Taiwanese lawyer and politician

Chiu Tai-san (邱太三 (Qiū Tàisān); born 30 August 1956) is a Taiwanese lawyer and politician. He was a member of the Legislative Yuan from 1999 to 2004. He then served as the vice minister of the Mainland Affairs Council, and later as deputy mayor of Kaohsiung City under Chen Chu. After leaving politics for a teaching position, Chiu was named the deputy mayor of Taoyuan City under Cheng Wen-tsan in 2014. He resigned in 2016, and was appointed the minister of Justice later that year. Chiu stepped down from the justice ministry in 2018, and served on the National Security Council until 2019. In 2021, Chiu was appointed minister of the Mainland Affairs Council.

==Education==
After graduating from Taichung Municipal Taichung First Senior High School, Chiu studied law at National Taiwan University, where he earned a Bachelor of Laws (LL.B.), a Master of Laws (LL.M.), and, in 2009, his Ph.D. in law. His doctoral dissertation, completed under jurists Weng Yueh-sheng and Chiu Rong-jeo, was titled, "The legislative transformation of Taiwan's criminal justice and human rights system after democratization" (Chinese: 臺灣政治民主化下刑事人權法制之立法變遷).

== Early career ==
After graduating from law school, Chiu worked as a prosecutor for the district courts of Tainan and Hsinchiu. He later was a visiting scholar at Harvard University.

==Political career==
A member of the Democratic Progressive Party's New Tide faction, Chiu began his political career as a secretary for Taichung County Magistrate Liao Yung-lai. He was elected to the Legislative Yuan as a representative of Taichung County in the 1998 elections. Reelected in 2001, Chiu stepped down in the middle of his term on 19 May 2004 to become the first vice chairman of the Mainland Affairs Council. He left the MAC in March 2005 and declared his intention to run for the Taichung County magistracy. Chiu was replaced at the MAC by Michael You. Chiu was challenged in a party primary by National Assemblyman Lin Feng-hsi. Chiu defeated Lin in first round of the primary, which consisted of telephone surveys run by three separate different companies. Lin claimed that one of the three polls had been subject to a computer hardware error and should be redone. Chiu was eventually reconfirmed as the DPP candidate, and lost the December election to incumbent Huang Chung-sheng. Following the defeat, Chiu was named a deputy mayor of Kaohsiung shortly before Chen Chu took office as mayor in December 2006. After leaving the Kaohsiung City Government, Chiu taught at Asia University, eventually leading its financial and economic law department. He launched another bid for the Taichung County magistracy in 2010, and again lost to Huang Chung-sheng. The Democratic Progressive Party considered nominating him as a candidate for a legislative seat in the 2012 elections. However, Chiu did not return to public service until 2014, when Cheng Wen-tsan appointed him deputy mayor of Taoyuan.
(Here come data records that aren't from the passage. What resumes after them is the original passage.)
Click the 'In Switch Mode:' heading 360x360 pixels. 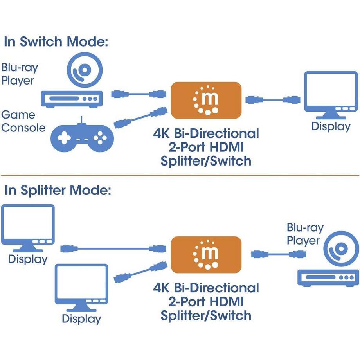(56, 42)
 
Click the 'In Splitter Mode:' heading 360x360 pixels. (58, 191)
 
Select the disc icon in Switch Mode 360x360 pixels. (85, 71)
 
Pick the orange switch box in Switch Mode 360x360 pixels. (205, 100)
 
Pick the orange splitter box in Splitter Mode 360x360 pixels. (206, 254)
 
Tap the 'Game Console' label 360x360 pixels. (23, 121)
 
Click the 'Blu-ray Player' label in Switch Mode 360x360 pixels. (20, 74)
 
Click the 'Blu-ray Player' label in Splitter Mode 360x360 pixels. (305, 234)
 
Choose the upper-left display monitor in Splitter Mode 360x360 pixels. (27, 227)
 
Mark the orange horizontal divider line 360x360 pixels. (180, 175)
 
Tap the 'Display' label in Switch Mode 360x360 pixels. (331, 126)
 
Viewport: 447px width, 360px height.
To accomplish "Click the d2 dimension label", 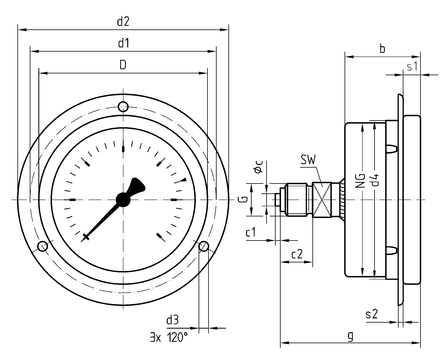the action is tap(123, 22).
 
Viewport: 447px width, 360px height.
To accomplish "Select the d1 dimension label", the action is tap(123, 43).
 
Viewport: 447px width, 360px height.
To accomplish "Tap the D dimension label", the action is tap(123, 65).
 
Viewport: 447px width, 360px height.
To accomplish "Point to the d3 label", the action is tap(172, 320).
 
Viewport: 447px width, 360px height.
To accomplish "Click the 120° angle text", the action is tap(177, 337).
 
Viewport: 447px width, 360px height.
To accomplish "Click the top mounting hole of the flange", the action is tap(123, 107).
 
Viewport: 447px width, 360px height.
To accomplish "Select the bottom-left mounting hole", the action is tap(43, 246).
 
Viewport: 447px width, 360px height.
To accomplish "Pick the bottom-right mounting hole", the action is tap(204, 246).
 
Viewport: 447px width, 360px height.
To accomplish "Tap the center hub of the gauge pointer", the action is tap(123, 199).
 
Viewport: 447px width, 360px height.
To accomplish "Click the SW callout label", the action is tap(308, 160).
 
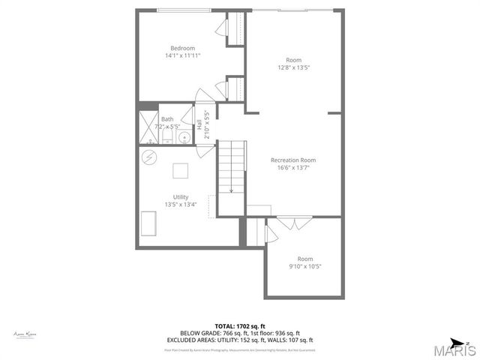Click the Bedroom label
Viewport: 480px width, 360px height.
pos(182,48)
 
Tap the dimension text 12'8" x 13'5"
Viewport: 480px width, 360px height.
pos(294,68)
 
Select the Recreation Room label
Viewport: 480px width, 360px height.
pos(293,160)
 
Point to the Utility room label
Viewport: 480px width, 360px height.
pos(181,196)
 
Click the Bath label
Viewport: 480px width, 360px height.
pos(166,119)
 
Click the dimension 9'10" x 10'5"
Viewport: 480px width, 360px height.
pos(305,266)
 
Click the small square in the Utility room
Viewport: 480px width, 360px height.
pos(181,171)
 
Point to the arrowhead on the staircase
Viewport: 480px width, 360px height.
pos(231,190)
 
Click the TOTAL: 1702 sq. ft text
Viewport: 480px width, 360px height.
pos(240,326)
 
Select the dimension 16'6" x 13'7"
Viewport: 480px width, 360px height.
pos(293,167)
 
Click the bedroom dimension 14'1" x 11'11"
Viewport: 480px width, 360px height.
pos(182,56)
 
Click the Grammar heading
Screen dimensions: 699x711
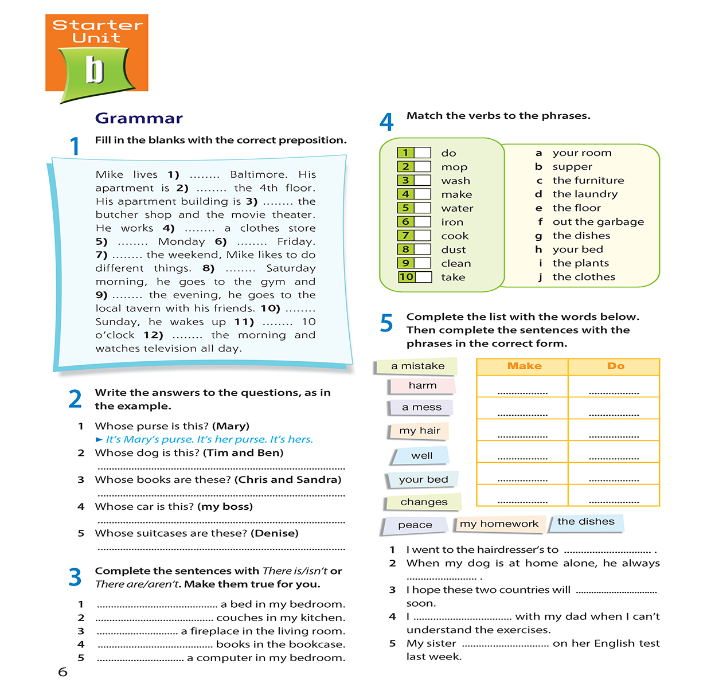pyautogui.click(x=139, y=118)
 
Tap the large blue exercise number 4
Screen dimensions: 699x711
pyautogui.click(x=387, y=122)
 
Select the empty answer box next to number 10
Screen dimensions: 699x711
pyautogui.click(x=423, y=277)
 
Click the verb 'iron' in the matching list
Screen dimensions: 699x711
pyautogui.click(x=452, y=222)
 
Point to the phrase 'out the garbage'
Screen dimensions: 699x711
pyautogui.click(x=598, y=222)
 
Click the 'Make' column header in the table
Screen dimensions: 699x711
pyautogui.click(x=524, y=366)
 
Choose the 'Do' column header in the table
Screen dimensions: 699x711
pyautogui.click(x=615, y=366)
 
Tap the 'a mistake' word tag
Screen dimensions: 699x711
pyautogui.click(x=417, y=366)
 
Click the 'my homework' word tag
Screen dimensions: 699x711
pyautogui.click(x=499, y=524)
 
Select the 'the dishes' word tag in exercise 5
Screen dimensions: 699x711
pyautogui.click(x=585, y=521)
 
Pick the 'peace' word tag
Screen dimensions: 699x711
pyautogui.click(x=415, y=525)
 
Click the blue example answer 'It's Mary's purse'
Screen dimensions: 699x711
pyautogui.click(x=150, y=439)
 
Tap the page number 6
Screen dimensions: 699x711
pyautogui.click(x=63, y=671)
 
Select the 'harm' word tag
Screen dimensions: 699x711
pyautogui.click(x=423, y=385)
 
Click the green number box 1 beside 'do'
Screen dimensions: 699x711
pyautogui.click(x=405, y=153)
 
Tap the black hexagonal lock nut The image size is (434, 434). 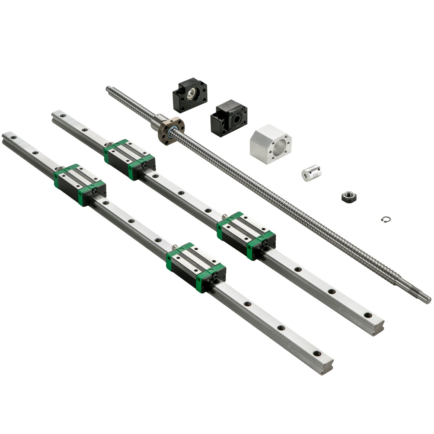[x=347, y=195]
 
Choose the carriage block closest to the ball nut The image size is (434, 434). [x=129, y=159]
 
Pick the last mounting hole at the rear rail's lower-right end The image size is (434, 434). [x=367, y=315]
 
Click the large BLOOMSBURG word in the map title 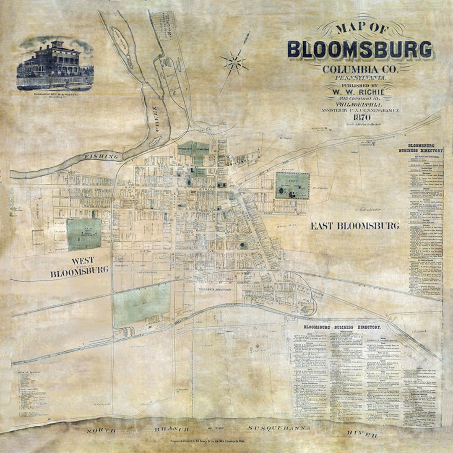360,49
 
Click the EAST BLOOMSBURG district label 354,226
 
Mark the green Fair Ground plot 84,234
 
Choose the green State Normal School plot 292,185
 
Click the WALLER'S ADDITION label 215,289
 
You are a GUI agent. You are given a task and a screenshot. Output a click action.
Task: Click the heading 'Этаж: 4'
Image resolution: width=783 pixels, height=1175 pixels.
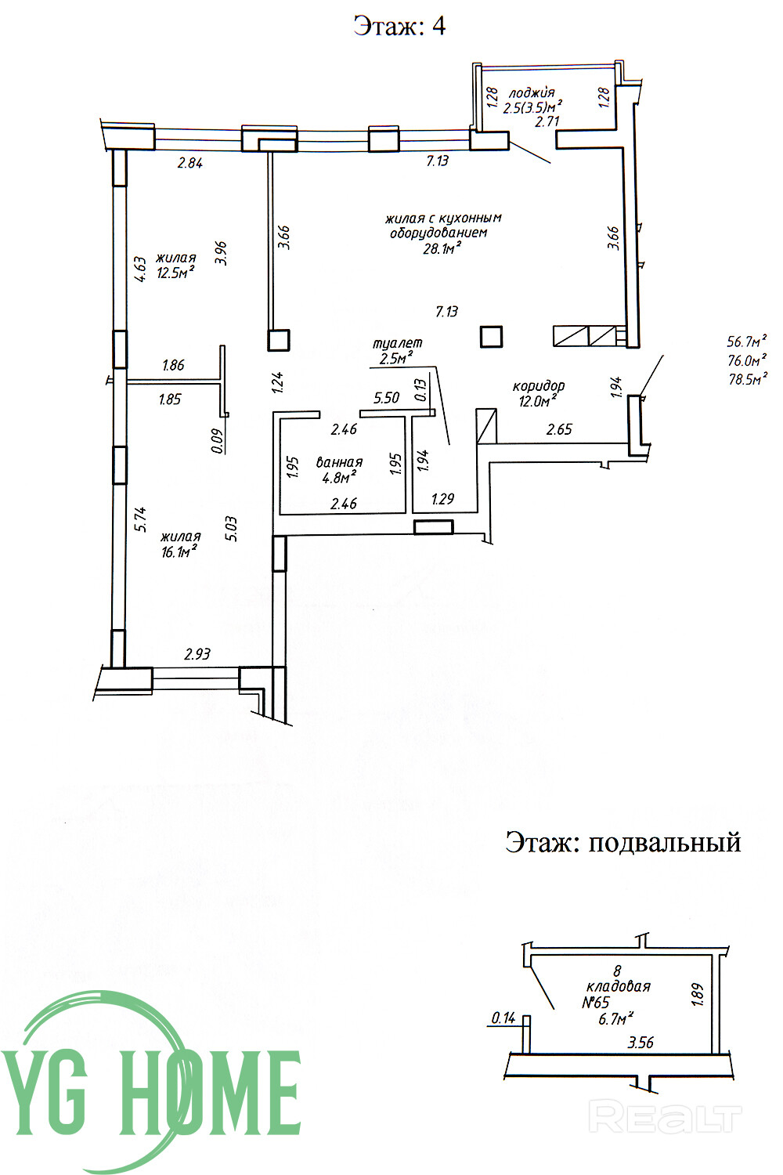(x=399, y=26)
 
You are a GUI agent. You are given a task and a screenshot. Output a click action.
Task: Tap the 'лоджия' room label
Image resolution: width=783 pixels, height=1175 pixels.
(x=532, y=92)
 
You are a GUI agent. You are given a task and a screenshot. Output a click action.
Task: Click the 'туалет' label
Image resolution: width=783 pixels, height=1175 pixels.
(x=397, y=343)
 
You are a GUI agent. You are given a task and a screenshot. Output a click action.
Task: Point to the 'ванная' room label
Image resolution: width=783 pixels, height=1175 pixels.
(x=339, y=462)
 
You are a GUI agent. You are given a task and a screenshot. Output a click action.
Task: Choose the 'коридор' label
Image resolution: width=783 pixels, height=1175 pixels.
(x=538, y=385)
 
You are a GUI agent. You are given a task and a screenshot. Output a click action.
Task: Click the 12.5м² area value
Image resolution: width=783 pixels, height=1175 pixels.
(x=175, y=273)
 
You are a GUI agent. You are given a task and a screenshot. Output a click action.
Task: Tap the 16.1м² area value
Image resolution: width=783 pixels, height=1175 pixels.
(x=179, y=551)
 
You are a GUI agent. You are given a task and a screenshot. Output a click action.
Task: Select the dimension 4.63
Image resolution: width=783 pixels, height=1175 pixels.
(x=140, y=269)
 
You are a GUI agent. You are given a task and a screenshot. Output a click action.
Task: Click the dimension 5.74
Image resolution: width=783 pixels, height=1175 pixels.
(x=140, y=519)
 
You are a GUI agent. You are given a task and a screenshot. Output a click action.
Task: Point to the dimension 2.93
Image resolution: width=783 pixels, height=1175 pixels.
(x=197, y=653)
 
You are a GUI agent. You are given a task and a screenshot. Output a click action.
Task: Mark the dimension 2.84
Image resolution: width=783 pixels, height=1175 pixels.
(x=189, y=164)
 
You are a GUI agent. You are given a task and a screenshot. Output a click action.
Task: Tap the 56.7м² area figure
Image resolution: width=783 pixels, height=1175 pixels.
(x=746, y=342)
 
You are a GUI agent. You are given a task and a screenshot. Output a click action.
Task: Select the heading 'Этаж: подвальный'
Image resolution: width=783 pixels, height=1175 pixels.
(x=622, y=842)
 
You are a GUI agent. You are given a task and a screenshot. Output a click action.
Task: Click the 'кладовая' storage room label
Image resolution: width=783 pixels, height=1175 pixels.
(x=618, y=986)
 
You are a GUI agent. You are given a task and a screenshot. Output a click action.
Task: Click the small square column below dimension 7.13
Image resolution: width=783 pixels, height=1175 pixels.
(x=491, y=337)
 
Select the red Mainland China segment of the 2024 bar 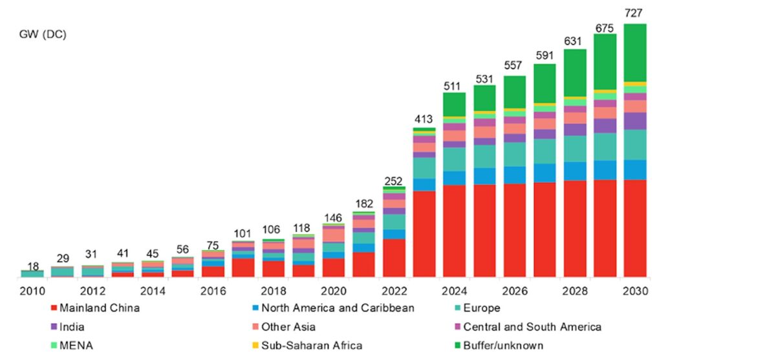[455, 231]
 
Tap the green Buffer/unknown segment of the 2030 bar [635, 52]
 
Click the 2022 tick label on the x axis [394, 291]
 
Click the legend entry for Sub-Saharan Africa [308, 346]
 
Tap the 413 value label [424, 119]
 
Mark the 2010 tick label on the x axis [32, 291]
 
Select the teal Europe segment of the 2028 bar [575, 149]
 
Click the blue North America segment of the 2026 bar [515, 175]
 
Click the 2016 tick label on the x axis [213, 291]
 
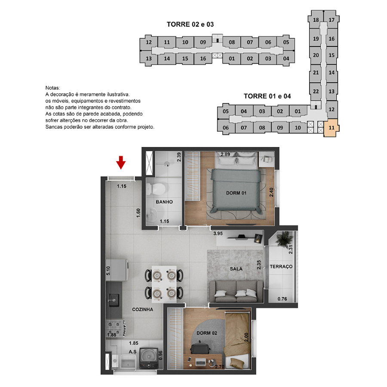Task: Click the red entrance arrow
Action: (121, 163)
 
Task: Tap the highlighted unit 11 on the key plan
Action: (331, 128)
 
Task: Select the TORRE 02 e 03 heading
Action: (190, 24)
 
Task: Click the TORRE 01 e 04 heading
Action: (267, 96)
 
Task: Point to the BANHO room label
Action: (164, 202)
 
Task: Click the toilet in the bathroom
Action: (156, 189)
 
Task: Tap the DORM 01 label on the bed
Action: (236, 193)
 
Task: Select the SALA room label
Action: (236, 269)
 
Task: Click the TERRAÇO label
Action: (281, 267)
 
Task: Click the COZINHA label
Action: (142, 309)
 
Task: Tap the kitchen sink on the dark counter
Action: (114, 300)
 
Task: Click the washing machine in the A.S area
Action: (149, 358)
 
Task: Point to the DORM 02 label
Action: (206, 333)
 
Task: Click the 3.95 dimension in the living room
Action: (218, 233)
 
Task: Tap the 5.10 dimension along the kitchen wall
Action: (108, 271)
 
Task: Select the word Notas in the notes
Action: (52, 88)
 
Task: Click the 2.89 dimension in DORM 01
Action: (225, 154)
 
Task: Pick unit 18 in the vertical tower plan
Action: (316, 20)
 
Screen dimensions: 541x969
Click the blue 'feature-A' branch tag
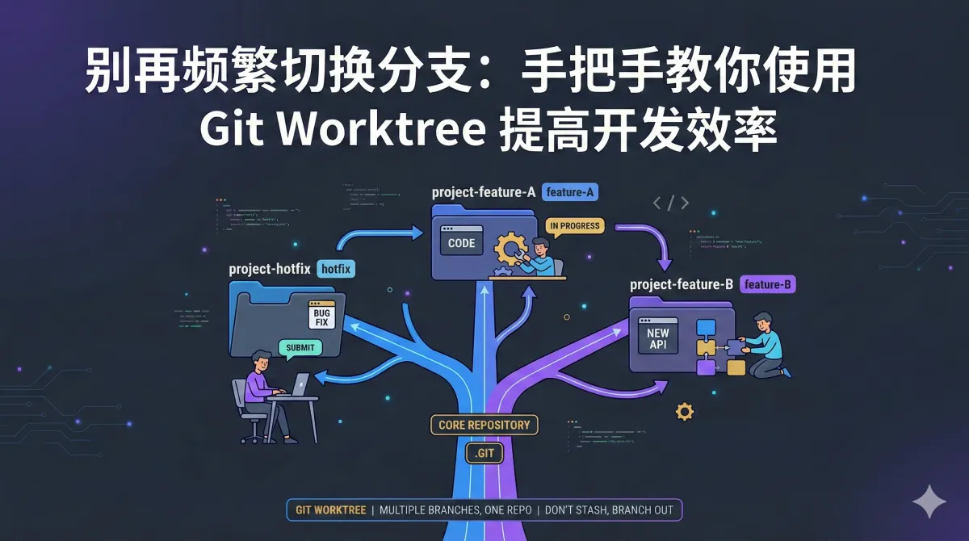click(570, 192)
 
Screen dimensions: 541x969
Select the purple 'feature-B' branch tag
click(768, 284)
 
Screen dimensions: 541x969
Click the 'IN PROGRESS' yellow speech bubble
click(574, 226)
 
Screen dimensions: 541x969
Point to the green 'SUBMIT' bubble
click(300, 348)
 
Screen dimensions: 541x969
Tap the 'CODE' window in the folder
click(461, 242)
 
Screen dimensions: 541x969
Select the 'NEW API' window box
click(658, 340)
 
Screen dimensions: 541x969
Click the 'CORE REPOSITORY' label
click(484, 425)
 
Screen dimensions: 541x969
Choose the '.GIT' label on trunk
click(484, 453)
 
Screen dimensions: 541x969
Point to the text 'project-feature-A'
click(484, 192)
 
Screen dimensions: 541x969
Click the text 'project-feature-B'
click(682, 284)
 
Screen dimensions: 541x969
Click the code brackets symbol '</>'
click(671, 203)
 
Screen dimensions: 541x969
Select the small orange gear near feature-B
click(685, 412)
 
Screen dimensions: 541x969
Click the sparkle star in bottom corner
click(929, 501)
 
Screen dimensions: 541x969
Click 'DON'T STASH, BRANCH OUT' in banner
click(613, 510)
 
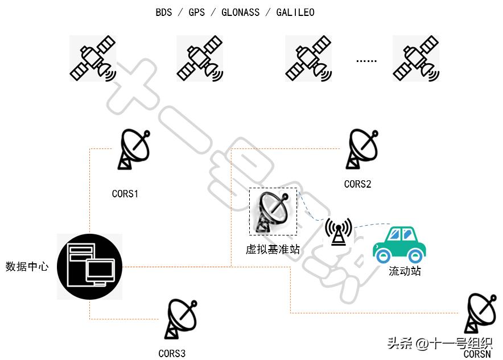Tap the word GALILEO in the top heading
tap(295, 13)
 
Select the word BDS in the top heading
tap(164, 13)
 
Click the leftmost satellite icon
tap(93, 59)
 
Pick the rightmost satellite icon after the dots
tap(416, 59)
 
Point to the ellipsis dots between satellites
tap(366, 60)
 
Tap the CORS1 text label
tap(125, 194)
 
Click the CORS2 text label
tap(358, 184)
In March 2016, Chiu resigned his Taoyuan City Government position to serve as a policy advisor to president-elect Tsai Ing-wen. The next month, Chiu was named the Minister of Justice in Lin Chuan's incoming cabinet. He took office on 20 May 2016. Shortly after assuming his post as Minister of Justice, Chiu stated that Taiwan would maintain the death penalty. Chiu supported legislator Tsai Yi-yu's August 2016 proposal to eliminate the Special Investigation Division. Other attempts at reform include a victims' protection initiative and setting up a legal research department to immediately send contentious court cases directly to the Supreme Court. In February 2017, Chiu announced that the general public would be able to participate in committees convened to review the work of prosecutors. He left office in July 2018, and was named to the National Security Council. Chiu resigned from the National Security Council on 2 April 2019, shortly after the Taiwan High Court Prosecutors' Office charged him with influence peddling. In December 2019, Chiu was appointed to lead a Democratic Progressive Party task force convened to combat electoral fraud during the January 2020 elections. Chiu later returned to the National Security Council as a consultant, serving until February 2021, when he was named leader of the Mainland Affairs Council. Chiu formally succeeded Chen Ming-tong as minister of the Mainland Affairs Council on 23 February 2021.

==Personal==
Chu is married to jurist Sung Fu-mei.